Efficiency was measured at the national level by dividing annual countrywide CYPs (for the entire franchise network) by the number of franchisees in operation at the end of each calendar year, with the exception of the first year of a franchise’s operation. For these new country franchises, the number of franchisees at year’s end was divided by the total number of months the franchise had been operating to smooth the data during the period of largest proportional growth. Changes over time were assessed using a non-parametric test for trend across ordered groups.
Quality was assessed using overall clinical audit scores and overall client satisfaction scores. Raw clinical quality audit scores were compared using pairwise adjusted Wald tests. The proportion of franchisees scoring above a minimum acceptable score of 80% was compared over time using chi-square tests. Countries were treated as strata, and QTA results were weighted by the number of social franchisee outlets operating in each country at the end of the calendar year. Client satisfaction was weighted by the number of family planning clients in each country over the calendar year. The significance of multiple pairwise comparisons was adjusted using Holm’s method15; all P values presented in the results include these adjustments.
Equity was evaluated using client exit interview data to assess the proportion of clients who were family planning adopters (i.e., those who had not used any modern method during the 3 months preceding the service), youth, or living under US$1.25/day or $2.50/day. Results from Madagascar and Nigeria were excluded from the poverty analysis as they used non-comparable measures to the PPI (Madagascar used the Multidimensional Poverty Index and Nigeria’s PPI calculates the proportion living under the national poverty line rather than under international poverty lines). Countries were treated as strata, and franchisees served as the primary sampling unit for clustering in the analysis; exit interview results were weighted by the number of family planning clients in each country over the calendar year.
Outcomes were estimated using MSI’s “Impact 2” model. Full details of the model are described elsewhere16; in short, the model enables conversion of service data into a variety of estimated health outcomes using the best available data on country demographics, fertility, mortality, and more. To estimate the number of unintended pregnancies that will be averted, for example, method-specific failure rates are applied to modeled users of each, taking discontinuation into account. The results are then compared with the average number of pregnancies that would have occurred had the woman not been using any contraception. Other measures, such as the number of maternal deaths averted, are more complicated. Estimating the number of maternal deaths averted involves 6 point estimates from the World Health Organization of the maternal mortality ratio (MMR) for each country, modeling of the ratio’s change over time in each country, isolating the portion of maternal mortality due to live births, and combining that mortality with the estimates of unintended pregnancies averted.

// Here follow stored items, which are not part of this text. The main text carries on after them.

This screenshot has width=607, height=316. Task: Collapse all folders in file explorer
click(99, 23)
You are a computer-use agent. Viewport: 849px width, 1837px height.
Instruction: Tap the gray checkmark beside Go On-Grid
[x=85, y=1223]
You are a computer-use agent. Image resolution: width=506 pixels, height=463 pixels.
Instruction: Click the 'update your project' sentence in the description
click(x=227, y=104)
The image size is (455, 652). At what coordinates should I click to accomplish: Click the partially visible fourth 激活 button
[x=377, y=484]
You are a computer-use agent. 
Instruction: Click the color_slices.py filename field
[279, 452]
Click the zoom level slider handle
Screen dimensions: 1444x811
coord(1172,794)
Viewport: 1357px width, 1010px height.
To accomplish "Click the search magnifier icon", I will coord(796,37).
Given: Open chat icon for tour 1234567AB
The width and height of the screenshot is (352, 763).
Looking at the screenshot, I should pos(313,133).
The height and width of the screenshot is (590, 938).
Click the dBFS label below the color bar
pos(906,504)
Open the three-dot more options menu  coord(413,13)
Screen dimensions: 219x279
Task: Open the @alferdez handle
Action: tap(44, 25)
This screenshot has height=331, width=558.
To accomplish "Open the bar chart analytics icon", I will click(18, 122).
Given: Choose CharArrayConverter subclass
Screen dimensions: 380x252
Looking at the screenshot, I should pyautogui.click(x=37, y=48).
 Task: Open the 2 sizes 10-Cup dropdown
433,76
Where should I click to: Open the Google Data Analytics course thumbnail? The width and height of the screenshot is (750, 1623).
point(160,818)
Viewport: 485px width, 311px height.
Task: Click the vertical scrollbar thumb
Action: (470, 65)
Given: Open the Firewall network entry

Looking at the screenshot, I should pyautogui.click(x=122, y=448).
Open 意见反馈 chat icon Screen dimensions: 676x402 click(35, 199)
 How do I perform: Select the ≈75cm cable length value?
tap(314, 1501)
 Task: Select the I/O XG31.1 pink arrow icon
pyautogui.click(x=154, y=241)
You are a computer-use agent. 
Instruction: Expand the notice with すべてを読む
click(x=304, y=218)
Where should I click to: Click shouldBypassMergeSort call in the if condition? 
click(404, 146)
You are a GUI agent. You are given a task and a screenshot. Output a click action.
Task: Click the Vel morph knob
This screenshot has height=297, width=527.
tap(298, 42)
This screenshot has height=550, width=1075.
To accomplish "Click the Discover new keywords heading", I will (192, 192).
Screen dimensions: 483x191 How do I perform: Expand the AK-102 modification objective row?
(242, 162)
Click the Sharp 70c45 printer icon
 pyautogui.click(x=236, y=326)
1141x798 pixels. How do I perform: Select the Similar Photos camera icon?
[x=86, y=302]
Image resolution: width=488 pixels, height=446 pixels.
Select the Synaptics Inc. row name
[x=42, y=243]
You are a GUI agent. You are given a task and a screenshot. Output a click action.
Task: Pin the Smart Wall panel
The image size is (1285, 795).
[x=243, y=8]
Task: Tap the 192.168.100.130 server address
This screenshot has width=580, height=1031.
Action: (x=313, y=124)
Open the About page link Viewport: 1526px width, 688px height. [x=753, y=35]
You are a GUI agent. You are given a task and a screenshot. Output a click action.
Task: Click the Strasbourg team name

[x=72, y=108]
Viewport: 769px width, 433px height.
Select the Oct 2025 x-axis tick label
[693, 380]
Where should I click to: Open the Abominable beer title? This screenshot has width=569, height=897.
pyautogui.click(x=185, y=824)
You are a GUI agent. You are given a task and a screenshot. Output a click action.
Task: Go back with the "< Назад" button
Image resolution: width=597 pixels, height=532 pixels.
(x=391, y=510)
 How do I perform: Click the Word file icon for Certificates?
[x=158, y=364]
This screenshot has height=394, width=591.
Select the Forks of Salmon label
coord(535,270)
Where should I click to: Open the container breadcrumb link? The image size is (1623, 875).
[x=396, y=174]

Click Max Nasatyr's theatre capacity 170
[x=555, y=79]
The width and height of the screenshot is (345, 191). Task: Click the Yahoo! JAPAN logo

For this analysis, routine program monitoring data (number of services and number of commodities) was used to estimate the number of unintended pregnancies, maternal deaths, maternal disability-adjusted life years (DALYs) lost, and costs in direct health care spending that will be averted due to services delivered by MSI’s social franchising program from 2008 through 2014.
RESULTS
Access
Number of Family Planning Clients
In 2008, the MSI social franchise program provided voluntary family planning services to an estimated 25,335 clients. By 2014, this provision had grown to an estimated 1,239,727 clients, soaring by nearly 49-fold (Figure 1). Over the entire 7-year period, MSI reached an estimated 3,753,065 family planning clients cumulatively.
MSI social franchising programs cumulatively reached 3.75 million family planning clients over 7 years.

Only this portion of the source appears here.